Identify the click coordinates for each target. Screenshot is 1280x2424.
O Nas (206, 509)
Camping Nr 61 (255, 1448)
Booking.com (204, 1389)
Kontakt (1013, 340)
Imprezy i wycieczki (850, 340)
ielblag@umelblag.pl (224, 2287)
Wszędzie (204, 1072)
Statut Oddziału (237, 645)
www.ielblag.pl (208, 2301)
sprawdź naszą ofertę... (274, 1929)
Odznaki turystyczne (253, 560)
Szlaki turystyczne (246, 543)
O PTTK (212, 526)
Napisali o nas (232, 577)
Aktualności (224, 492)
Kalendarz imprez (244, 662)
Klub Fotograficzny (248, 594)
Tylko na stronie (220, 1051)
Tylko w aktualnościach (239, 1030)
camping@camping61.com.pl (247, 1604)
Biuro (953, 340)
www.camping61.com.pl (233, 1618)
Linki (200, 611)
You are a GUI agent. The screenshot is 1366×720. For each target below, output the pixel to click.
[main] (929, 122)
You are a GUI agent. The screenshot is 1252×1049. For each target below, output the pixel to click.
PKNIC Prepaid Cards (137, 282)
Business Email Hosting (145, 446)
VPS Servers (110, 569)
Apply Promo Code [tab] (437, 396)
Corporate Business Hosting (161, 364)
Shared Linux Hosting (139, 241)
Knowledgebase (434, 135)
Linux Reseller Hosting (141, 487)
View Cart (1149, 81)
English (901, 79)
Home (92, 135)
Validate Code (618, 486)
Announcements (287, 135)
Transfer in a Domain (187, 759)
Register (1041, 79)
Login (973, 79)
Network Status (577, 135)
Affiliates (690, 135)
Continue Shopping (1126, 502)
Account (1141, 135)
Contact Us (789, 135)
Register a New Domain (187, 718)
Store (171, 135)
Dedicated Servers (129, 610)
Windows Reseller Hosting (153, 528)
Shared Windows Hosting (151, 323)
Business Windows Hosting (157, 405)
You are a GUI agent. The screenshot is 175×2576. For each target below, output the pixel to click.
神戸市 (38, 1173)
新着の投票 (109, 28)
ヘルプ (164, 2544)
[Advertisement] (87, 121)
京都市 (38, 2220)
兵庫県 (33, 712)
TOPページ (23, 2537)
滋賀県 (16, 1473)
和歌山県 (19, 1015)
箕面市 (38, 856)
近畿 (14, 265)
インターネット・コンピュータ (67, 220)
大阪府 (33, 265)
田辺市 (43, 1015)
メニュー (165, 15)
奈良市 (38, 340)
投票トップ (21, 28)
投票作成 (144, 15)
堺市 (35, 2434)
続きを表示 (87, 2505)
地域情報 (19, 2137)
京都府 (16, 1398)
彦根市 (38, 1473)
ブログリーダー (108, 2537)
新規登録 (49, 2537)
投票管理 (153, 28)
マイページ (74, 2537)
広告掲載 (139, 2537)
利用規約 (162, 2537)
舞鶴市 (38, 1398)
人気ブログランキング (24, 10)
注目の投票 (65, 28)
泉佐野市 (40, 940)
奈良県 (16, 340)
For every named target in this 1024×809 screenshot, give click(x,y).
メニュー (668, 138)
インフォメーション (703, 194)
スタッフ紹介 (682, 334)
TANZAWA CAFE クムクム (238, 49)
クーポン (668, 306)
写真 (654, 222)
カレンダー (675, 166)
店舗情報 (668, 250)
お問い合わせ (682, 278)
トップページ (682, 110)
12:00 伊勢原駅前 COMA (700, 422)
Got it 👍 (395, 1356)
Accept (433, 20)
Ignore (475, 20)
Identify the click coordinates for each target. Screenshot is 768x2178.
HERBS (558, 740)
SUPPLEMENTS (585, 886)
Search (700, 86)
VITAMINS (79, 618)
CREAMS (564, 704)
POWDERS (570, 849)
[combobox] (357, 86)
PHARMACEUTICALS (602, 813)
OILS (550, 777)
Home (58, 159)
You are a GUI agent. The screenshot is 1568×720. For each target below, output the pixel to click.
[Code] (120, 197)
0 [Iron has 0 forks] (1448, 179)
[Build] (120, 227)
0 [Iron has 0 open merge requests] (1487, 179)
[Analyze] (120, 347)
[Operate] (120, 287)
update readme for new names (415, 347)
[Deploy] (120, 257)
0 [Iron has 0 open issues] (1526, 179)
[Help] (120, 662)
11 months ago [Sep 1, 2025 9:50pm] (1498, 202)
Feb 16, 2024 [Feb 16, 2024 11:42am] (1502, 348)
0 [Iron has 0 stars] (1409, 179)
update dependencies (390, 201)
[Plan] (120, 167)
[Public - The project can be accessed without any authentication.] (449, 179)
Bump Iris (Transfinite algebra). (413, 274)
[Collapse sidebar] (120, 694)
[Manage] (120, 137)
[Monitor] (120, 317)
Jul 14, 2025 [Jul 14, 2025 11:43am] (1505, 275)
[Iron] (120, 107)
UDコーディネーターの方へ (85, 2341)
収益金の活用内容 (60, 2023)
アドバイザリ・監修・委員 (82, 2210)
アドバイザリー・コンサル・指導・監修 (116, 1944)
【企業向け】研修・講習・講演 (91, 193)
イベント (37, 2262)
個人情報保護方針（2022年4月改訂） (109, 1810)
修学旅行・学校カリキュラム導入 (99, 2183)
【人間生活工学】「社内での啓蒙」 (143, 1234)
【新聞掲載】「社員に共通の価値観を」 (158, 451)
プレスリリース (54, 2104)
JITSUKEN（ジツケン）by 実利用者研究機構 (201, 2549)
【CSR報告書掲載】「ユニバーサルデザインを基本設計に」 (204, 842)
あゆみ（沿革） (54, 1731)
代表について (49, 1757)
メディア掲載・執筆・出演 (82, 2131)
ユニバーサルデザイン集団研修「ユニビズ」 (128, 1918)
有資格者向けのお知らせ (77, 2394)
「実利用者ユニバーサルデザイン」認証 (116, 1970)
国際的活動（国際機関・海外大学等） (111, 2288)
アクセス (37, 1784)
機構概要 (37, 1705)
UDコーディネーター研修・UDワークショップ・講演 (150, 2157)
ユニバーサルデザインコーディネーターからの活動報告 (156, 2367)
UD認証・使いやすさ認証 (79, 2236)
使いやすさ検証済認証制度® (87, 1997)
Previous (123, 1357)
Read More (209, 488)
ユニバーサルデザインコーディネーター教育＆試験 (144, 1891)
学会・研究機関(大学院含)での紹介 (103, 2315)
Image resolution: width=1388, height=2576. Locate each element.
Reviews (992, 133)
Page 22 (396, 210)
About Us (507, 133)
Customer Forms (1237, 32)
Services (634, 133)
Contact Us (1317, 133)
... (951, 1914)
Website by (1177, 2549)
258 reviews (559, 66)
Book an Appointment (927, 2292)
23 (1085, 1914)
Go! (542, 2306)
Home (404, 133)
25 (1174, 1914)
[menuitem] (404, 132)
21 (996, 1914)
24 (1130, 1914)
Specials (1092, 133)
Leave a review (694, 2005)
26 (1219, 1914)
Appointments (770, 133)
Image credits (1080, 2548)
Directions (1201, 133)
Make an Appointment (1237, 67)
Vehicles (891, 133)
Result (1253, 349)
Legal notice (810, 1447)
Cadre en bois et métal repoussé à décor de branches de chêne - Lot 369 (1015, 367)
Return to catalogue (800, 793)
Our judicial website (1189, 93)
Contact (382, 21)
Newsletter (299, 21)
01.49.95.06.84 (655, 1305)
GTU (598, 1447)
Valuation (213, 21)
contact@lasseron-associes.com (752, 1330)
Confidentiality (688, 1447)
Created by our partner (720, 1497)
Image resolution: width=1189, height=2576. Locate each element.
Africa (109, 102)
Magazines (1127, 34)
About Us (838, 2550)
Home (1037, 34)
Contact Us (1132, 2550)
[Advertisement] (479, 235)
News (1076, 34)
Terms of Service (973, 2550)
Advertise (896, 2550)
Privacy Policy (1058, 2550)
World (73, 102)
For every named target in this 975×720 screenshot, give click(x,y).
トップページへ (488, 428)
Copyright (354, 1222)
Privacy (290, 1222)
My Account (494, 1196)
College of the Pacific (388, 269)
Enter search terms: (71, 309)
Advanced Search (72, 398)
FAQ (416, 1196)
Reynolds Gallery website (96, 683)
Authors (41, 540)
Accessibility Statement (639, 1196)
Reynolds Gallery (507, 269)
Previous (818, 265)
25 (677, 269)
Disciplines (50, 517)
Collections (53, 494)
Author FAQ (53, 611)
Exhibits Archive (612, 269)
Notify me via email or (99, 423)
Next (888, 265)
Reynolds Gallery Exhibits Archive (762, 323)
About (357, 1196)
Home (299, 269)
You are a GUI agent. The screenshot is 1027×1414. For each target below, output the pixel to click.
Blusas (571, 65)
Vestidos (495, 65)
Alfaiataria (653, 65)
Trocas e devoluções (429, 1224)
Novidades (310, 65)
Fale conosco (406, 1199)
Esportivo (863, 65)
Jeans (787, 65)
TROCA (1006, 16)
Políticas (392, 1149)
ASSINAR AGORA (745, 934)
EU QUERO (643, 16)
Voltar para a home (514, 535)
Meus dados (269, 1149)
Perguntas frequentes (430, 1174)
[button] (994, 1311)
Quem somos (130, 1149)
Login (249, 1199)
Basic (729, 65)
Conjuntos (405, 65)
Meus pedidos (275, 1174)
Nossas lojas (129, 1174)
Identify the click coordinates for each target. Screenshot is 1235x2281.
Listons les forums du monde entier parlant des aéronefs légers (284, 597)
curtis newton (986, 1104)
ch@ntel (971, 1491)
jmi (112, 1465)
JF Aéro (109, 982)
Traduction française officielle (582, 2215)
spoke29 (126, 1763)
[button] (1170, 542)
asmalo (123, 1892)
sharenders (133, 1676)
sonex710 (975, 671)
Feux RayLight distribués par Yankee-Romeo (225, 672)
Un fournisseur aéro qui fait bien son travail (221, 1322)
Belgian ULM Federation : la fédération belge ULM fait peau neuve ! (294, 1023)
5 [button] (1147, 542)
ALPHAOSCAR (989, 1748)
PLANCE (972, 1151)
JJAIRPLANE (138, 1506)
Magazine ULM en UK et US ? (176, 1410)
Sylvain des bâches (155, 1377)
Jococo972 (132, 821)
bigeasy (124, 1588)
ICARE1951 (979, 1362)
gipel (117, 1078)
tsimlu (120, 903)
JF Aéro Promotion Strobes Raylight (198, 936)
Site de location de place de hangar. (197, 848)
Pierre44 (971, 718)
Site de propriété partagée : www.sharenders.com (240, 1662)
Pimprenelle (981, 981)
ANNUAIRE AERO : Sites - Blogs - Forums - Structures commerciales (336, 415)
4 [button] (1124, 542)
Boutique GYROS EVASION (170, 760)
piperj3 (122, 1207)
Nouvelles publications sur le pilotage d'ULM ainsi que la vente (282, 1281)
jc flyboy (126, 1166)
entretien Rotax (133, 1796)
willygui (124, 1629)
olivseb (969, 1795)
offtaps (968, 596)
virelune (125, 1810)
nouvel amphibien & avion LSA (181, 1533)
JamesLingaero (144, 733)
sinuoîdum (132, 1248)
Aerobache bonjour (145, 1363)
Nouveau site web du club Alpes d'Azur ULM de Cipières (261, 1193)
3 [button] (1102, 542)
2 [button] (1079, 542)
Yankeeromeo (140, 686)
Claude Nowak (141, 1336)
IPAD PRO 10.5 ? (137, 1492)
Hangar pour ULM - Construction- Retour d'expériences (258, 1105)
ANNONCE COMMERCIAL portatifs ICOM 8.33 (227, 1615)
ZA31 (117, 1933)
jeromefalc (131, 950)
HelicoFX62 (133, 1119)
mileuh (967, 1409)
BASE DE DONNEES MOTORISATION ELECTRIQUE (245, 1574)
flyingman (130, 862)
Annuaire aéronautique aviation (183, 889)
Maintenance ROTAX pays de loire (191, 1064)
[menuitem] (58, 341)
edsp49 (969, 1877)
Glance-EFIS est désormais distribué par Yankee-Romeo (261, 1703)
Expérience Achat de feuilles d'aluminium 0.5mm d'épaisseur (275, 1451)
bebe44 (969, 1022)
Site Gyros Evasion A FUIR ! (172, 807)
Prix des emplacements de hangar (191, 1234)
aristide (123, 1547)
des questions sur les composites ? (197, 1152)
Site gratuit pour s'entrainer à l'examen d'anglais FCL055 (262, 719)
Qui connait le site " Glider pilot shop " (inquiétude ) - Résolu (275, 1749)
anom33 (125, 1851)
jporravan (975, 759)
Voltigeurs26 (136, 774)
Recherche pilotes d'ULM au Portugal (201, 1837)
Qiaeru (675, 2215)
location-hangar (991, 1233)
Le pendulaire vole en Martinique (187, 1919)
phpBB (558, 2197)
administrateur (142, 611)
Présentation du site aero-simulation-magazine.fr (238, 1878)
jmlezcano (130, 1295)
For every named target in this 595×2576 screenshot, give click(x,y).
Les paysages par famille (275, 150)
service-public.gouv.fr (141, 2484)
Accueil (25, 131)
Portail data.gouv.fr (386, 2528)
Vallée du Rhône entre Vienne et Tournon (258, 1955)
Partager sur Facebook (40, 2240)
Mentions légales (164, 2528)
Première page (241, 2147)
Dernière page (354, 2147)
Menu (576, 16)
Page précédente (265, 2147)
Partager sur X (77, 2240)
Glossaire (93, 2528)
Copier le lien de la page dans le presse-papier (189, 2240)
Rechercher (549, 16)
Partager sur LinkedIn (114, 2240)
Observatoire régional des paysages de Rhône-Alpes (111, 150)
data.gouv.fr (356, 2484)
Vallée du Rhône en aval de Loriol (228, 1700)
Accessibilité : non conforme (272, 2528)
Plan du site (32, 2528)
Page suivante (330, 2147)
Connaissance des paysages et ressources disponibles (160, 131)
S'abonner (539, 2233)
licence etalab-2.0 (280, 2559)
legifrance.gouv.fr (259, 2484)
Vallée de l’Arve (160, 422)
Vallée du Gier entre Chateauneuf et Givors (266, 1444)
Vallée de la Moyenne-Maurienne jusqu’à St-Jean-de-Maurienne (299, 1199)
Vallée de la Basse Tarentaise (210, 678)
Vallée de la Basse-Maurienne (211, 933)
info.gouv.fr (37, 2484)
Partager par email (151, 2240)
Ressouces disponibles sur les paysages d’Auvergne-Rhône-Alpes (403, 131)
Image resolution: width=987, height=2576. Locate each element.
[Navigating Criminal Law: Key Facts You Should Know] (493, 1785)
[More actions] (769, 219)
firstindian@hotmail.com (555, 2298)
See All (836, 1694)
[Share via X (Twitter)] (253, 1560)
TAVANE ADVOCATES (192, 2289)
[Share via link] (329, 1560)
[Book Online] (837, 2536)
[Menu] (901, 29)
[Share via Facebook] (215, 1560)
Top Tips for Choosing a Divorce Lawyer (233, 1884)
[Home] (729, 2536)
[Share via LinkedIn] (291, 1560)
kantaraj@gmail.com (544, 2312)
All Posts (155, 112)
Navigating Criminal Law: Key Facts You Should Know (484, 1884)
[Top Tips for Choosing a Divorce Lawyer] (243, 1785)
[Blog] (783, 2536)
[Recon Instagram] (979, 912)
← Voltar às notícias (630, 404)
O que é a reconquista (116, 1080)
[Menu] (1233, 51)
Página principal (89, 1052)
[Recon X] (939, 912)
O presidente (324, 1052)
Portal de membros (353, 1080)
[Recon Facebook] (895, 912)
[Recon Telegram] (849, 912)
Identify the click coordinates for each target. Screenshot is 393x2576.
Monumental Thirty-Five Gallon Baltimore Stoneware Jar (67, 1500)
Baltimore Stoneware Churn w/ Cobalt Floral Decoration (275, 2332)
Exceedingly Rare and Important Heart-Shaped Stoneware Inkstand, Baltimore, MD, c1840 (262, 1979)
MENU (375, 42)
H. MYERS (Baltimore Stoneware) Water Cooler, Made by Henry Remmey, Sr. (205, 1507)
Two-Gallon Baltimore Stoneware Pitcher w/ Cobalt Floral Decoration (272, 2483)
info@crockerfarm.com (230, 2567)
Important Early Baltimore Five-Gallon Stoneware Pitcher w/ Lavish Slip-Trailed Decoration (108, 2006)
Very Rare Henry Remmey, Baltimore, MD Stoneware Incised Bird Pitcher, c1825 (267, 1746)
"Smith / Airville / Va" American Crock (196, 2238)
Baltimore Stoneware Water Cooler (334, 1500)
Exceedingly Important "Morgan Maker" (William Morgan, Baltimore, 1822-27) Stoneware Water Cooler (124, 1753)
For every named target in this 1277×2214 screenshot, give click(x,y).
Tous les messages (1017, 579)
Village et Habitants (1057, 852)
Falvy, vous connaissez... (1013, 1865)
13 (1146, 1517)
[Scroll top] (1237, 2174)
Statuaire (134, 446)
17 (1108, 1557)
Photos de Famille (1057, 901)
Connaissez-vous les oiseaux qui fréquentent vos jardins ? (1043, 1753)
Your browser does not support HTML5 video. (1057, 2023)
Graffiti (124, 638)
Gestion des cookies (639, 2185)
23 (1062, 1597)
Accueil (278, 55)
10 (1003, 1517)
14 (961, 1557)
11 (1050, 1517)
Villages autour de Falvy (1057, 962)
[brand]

• _Do this_: Reproduce unchanged the stretch of rows from the one containing "Home (404, 133)" through the one containing "Created by our partner (720, 1497)".

• _Output for this exercise_:
Home (404, 133)
25 (1174, 1914)
[menuitem] (404, 132)
21 (996, 1914)
24 (1130, 1914)
Specials (1092, 133)
Leave a review (694, 2005)
26 (1219, 1914)
Appointments (770, 133)
Image credits (1080, 2548)
Directions (1201, 133)
Make an Appointment (1237, 67)
Vehicles (891, 133)
Result (1253, 349)
Legal notice (810, 1447)
Cadre en bois et métal repoussé à décor de branches de chêne - Lot 369 (1015, 367)
Return to catalogue (800, 793)
Our judicial website (1189, 93)
Contact (382, 21)
Newsletter (299, 21)
01.49.95.06.84 (655, 1305)
GTU (598, 1447)
Valuation (213, 21)
contact@lasseron-associes.com (752, 1330)
Confidentiality (688, 1447)
Created by our partner (720, 1497)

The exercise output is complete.